Tesla was able to fend off its first autopilot lawsuit2. November 2023
Tesla was able to fend off its first autopilot lawsuit
San Francisco, November 2, 2023
A California jury ruled Tuesday that Tesla was not at fault in a fatal accident in 2019 that reportedly involved its Autopilot system. The lawsuit alleged that Tesla knowingly shipped cars with a faulty Autopilot system, resulting in a fatal accident that killed a Model 3 owner and seriously injured two passengers.
According to the lawsuit, 37-year-old Micah Lee was driving his Tesla Model 3 at 65 miles per hour on a Los Angeles highway when it suddenly made a turn, crashed into a palm tree and caught fire, resulting in his death.

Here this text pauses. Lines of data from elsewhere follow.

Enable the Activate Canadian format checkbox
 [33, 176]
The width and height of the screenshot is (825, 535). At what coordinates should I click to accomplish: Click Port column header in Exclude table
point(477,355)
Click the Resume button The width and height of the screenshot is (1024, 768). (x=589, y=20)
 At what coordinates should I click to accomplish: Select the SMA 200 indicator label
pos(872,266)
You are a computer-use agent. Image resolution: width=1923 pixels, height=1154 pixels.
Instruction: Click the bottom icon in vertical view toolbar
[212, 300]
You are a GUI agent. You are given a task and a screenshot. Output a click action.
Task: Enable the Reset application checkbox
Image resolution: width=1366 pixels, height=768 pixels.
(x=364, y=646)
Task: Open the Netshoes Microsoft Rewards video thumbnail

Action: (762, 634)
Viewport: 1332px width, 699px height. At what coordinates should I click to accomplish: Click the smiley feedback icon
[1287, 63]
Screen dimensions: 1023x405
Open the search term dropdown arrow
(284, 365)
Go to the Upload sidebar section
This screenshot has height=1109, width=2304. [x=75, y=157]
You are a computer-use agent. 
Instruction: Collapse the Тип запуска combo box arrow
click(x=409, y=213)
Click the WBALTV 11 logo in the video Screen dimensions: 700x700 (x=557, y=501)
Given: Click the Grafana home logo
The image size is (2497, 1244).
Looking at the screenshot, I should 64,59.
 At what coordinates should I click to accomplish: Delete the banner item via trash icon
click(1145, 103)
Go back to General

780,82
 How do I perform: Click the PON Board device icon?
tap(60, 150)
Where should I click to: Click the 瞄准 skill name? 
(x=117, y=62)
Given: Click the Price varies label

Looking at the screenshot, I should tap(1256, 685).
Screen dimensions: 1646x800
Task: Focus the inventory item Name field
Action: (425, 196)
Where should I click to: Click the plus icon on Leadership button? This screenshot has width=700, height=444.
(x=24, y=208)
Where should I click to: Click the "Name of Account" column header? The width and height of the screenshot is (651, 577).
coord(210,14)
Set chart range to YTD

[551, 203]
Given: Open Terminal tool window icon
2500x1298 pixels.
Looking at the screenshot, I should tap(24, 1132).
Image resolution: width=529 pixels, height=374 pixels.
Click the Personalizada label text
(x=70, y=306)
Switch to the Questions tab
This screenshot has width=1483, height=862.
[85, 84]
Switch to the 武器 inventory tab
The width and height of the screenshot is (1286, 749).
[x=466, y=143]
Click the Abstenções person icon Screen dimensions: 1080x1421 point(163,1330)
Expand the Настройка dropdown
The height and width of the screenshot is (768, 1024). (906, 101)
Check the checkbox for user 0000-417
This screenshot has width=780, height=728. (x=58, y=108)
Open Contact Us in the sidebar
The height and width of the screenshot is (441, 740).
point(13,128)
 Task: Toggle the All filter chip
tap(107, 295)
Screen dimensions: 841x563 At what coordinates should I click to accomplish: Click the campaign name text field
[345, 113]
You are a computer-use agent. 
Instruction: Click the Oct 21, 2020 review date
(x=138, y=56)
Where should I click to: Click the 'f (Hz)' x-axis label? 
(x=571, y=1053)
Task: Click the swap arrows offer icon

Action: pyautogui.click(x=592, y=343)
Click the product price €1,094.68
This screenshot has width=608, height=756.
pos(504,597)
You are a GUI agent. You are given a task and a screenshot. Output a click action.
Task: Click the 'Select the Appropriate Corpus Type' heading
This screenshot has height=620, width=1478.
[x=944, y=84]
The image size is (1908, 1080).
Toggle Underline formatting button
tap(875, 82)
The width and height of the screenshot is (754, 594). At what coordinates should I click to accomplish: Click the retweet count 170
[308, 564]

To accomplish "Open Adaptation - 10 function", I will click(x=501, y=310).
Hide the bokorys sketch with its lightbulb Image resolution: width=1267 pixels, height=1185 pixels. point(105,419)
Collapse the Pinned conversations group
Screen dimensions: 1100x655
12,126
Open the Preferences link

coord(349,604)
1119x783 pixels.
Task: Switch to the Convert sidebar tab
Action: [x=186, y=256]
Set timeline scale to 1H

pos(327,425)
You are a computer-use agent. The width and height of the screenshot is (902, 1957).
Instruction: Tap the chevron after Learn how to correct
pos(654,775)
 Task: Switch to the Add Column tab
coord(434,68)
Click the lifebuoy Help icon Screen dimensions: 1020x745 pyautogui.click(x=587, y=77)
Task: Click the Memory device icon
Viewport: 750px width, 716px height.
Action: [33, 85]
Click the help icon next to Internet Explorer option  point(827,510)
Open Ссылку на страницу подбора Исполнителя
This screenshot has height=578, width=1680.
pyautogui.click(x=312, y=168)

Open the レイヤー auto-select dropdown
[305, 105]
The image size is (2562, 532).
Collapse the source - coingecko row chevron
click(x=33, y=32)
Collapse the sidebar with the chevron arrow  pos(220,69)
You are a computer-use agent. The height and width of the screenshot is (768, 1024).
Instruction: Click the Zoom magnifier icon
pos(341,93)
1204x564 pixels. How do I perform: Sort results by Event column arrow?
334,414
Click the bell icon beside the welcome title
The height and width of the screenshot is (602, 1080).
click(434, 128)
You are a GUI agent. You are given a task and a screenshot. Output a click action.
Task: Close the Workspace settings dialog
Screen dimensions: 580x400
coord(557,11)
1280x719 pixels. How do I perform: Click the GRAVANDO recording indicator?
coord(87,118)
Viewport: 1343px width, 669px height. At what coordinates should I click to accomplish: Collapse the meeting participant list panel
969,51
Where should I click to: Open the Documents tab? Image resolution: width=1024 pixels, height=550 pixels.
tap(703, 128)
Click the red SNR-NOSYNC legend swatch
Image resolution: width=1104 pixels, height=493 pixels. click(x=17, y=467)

Lee’s estate and two surviving relatives filed a $400 million lawsuit against Tesla, alleging that the company sold Lee faulty “experimental” software in its 2019 Model 3, which was supposedly capable of fully autonomous driving.
Tesla attributed the crash to human error and argued there was no clear evidence that Autopilot was active during the accident.
The jury made a 9-3 decision in favor of Tesla and found that there was no software error.
It is Tesla’s first autopilot lawsuit resulting in death. The result is expected to set a precedent for future trials of the company’s semi-autonomous driving technology.